Los Usos amorosos de la postguerra española, el ensayo de Carmen Martín Gaite del que tanto aprendí a mis dieciocho, me venía a la mente cada vez que pensaba en los hábitos que había instaurado la procesía, y en particular en la etiqueta que abrazamos quienes teníamos la firme voluntad de plantarle cara a las circunstancias, de sobrevolar la contingencia aun perteneciendo a bandos contrarios. Porque había bandos, sí, y las filas siguen estando prietas.

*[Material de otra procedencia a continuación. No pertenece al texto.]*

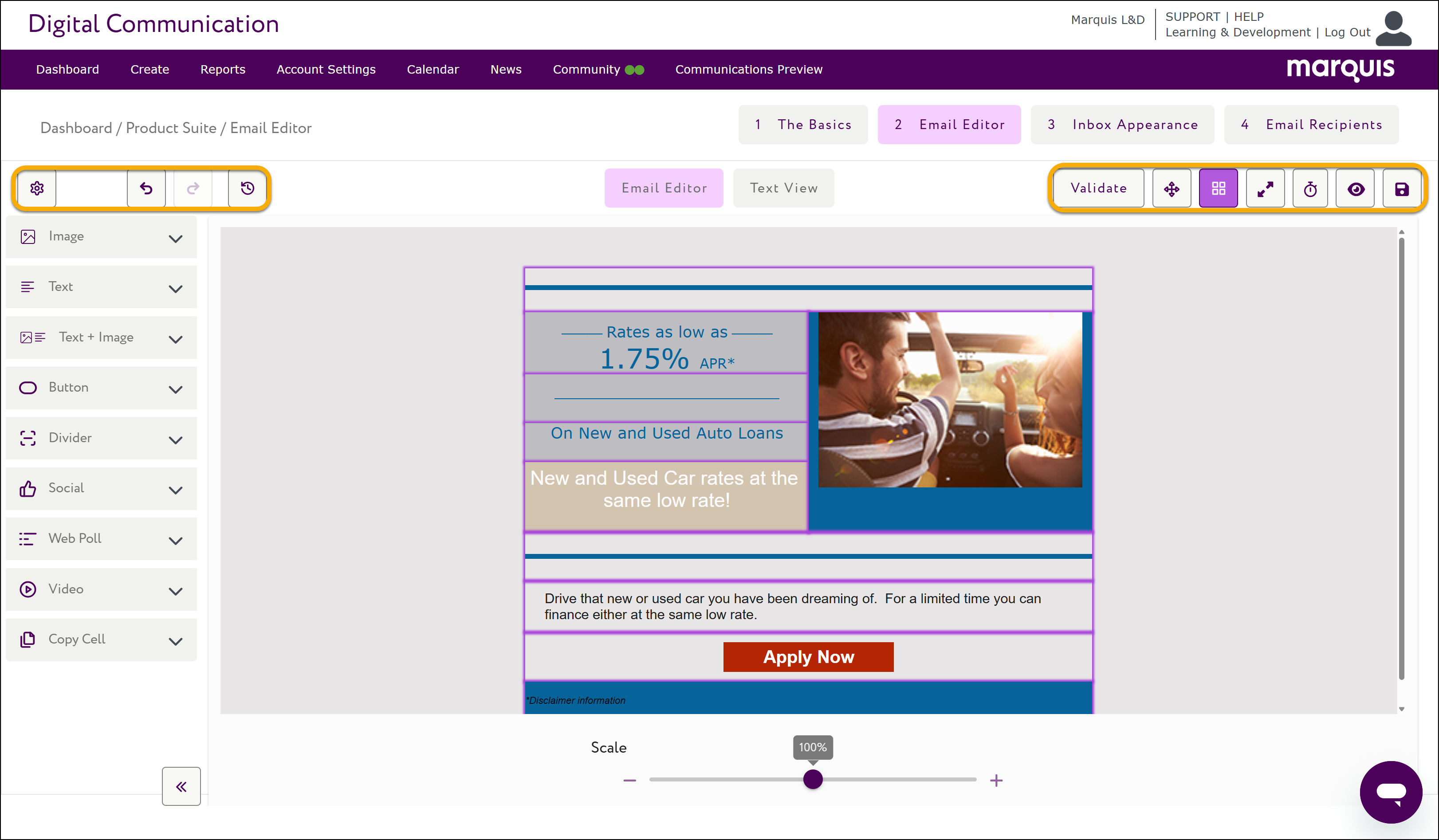Go to step 3 Inbox Appearance

coord(1122,125)

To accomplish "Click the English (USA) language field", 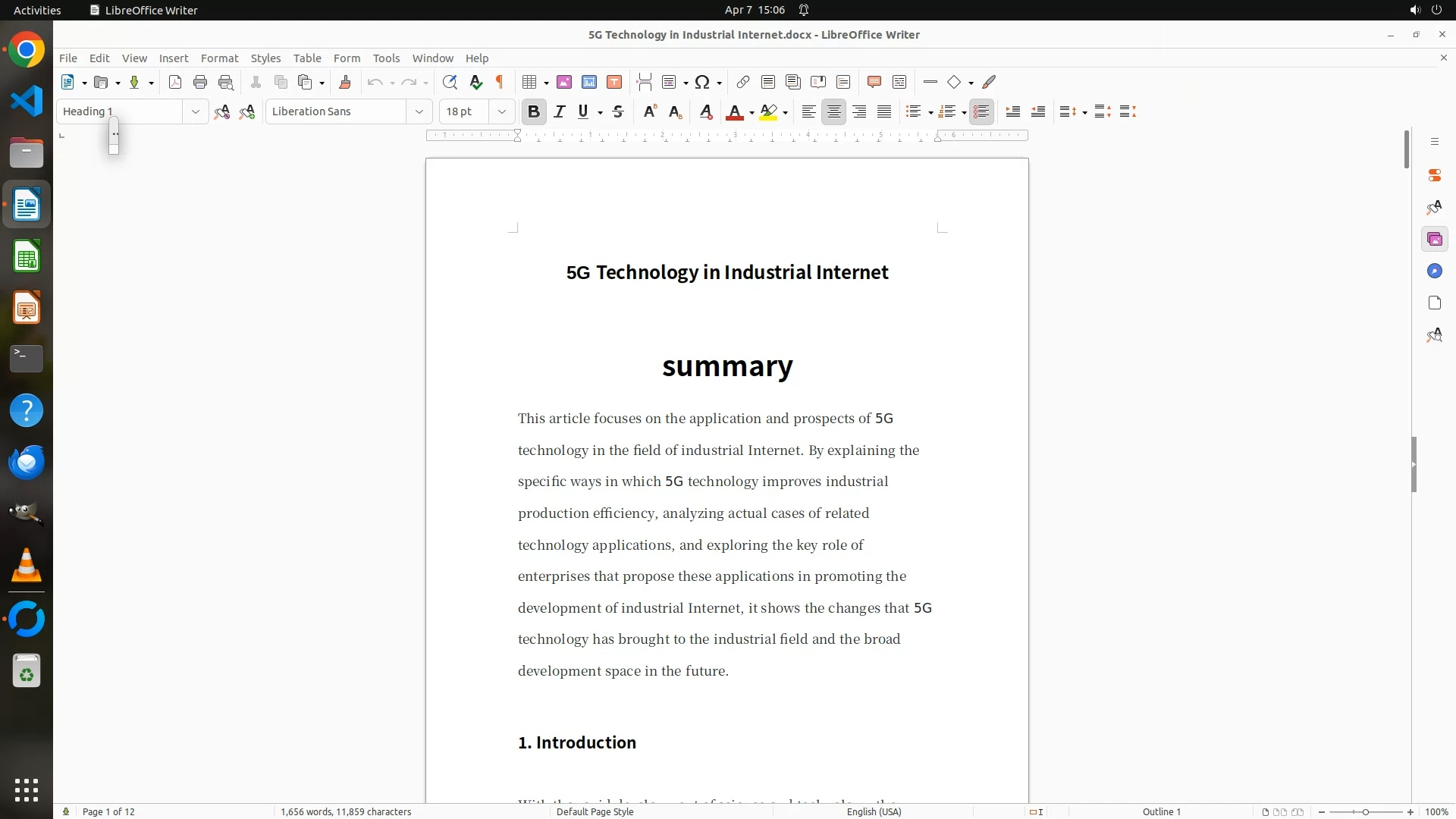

En las cenas de antiguos alumnos de EGB, nadie sacaba a relucir su vicio para que la noche no se agriara por un asunto que, de críos, nos la había traído al pairo. Con los amigos-de-toda-la-vida medió un juramento escrito en tinta simpática por el que convinimos en eludir cualquier cuestión susceptible de reyerta, en fingirnos indiferentes a la urgencia, let’s pretend. ¡Como si cupiera ensimismarse esculpiendo un puré de patatas cuando el mundo tal-como-lo-conocíamos se iba derrumbando como los glaciares se derrumban en La 2! Quienes teníamos en la política nuestro nexo fundamental nos convertimos en especialistas de primerísimo nivel en la práctica del eslalon, y hubo una tarde en que me escuché diciéndole a un hombre por el que tengo verdadera estima: «Nos definen muchos más atributos que un referéndum: la conversación, el mestizaje, Rafa Marañón, aquella general de pie, Francisco Casavella, los macarrones del Monocrom…».
Un protocolo autogestionario que, en cualquier caso, acumuló miles de fracasos.
Estos días, cuando recibo en el móvil por enésima vez el chistecito de «¿Qué? ¿Ya se ha roto España?», no puedo por menos que admitir que la formulación peca de inexacta, por mucho que quienes se dan a la broma no se atreverían a decir: «¿Qué? ¿Ya se ha roto Cataluña?». Hay clases.
No, España no se rompe. Rompemos los españoles.
Y ni siquiera el hecho de que la izquierda carezca de convicciones, de que no tenga más asidero que el cinismo, evitará que el estropicio se extienda.